PÁGINA:
================
São várias as medidas com o intuito de reparar as perdas decorrentes da marginalização desses grupos minoritários. Entre elas, têm-se ações que ocorrem sem causar danos a terceiros, como é o caso da aposentadoria da mulher com menor tempo de contribuição e de idade (arts. 40, § 1º, III, a e b, e 201, § 7º, I e II, CF).

  Há, entretanto, medidas que causam danos a outras pessoas. Isso porque  nestas, o que é dado a alguém, é retirado de outrem. O favorecimento de  uns implica, necessária e imediatamente, a exclusão dos demais.

  Ou seja, o que acontece é que se seleciona uma categoria de pessoas a serem premiadas com certas vantagens, que, se não fossem as discriminações reversas, seriam disputadas por um grupo maior.

 Deste modo, um segmento da população se beneficia, enquanto outro - de qualificação igual ou superior - é preterido.

Tendo isso em vista, muitos são os que se opõem a política de ações afirmativas. Pois, como relatado, ela pode gerar uma “discriminação reversa”.  Esta expressão é muito difundida na doutrina norte-americana.

Uma das formas mais conhecidas da “discriminação reversa” é a quota mínima para participação de minorias raciais, a exemplo das adotadas para ingresso nas Universidades Federais.

Integrantes da maioria, não necessariamente culpados pela discriminação sofrida no passado por grupos minoritários, têm suas oportunidades diminuídas em função da reserva minoritária. Esse raciocínio foi denominado “argumento das pessoas inocentes”, Tal expressão também é oriunda da doutrina norte-americana.

Apesar de admitirmos a existência de um suporte fático das ações afirmativas, precisamos analisar seus limites constitucionais.
================
DADOS BRUTOS:

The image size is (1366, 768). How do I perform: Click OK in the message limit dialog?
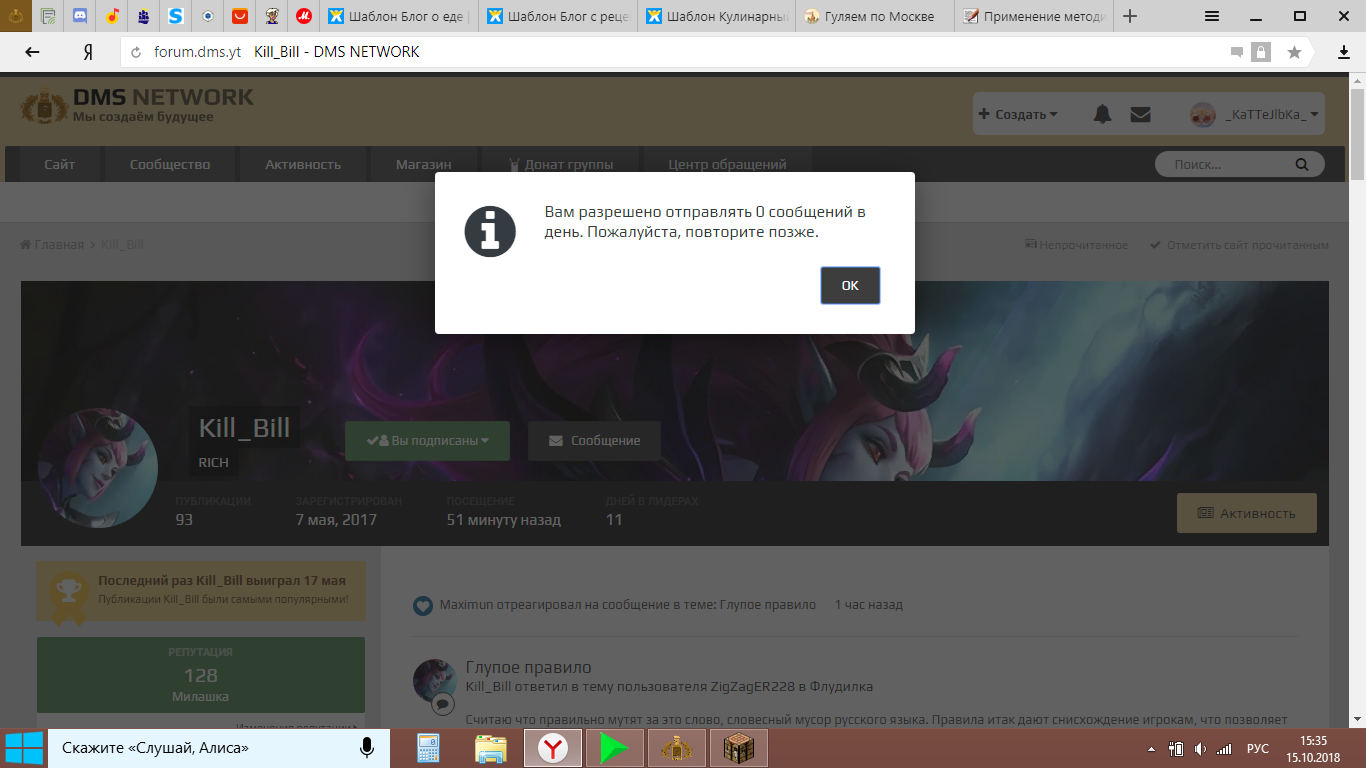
================
TAREFA ESCRITA A:
Extraia do texto sobre ações afirmativas, sem nenhuma alteração, o trecho que começa em "Tendo isso em" e termina em "na doutrina norte-americana.".
TAREFA ESCRITA B:
Dê continuidade ao texto sobre ações afirmativas, escrevendo a partir da última frase apresentada.
A listagem não tem nenhum papel nesta atividade.

RESPOSTA A:
Tendo isso em vista, muitos são os que se opõem a política de ações afirmativas. Pois, como relatado, ela pode gerar uma “discriminação reversa”.  Esta expressão é muito difundida na doutrina norte-americana.

RESPOSTA B:
Percebemos que, ocorrem medidas de constrição da idéia de igualdade formal para que haja a equiparação de segmentos populacionais excluídos.

O art. 5º, caput, da Constituição, consagra serem todos iguais perante a lei, sem distinção de qualquer natureza. Esse princípio isonômico tem duas dimensões, uma formal e outra, material.

Em relação ao ângulo formal, atribui-se a todos, o mesmo valor perante a lei, independente de rasgos peculiares ou condição social. Nessa perspectiva, Juliano Heinen (2007, p. 28) explica que a igualdade consiste no poder de exigir do Estado uma abstenção no que tange ao tratamento desigual fundado em fatores não racionais e não universalizantes.

Essa vertente formal, consagrada no Liberalismo Clássico, é um princípio negativo, pois, veda a discriminação, impedindo que a lei dê tratamento desigual. Porém, Paulo Gustavo Gonet Branco (2003, p. 131-140) adverte que esse princípio negativo não impõe um comportamento concreto, material e útil para a situação de desnível no gozo efetivo de bens e direitos.

Já o princípio isonômico sob o ângulo material, consagrado no Estado Social, é um princípio positivo, isto é, de ação contra as desigualdades e não mera abstenção. Ainda segundo Paulo Gustavo Gonet Branco (2003, p. 131-140), a igualdade material autoriza o Estado a se desviar, ao menos em parte, dos postulados da igualdade formal. Desta forma, o Estado pode gerir interesses, sobrepondo o ideal da igualdade de fato às exigências da igualdade na lei.

Ora, os “tratamentos normativos diferenciados são compatíveis com a Constituição quando verificada uma finalidade razoavelmente proporcional” (MORAES, 2003, p. 181). A maior parte da doutrina compartilha esse entendimento.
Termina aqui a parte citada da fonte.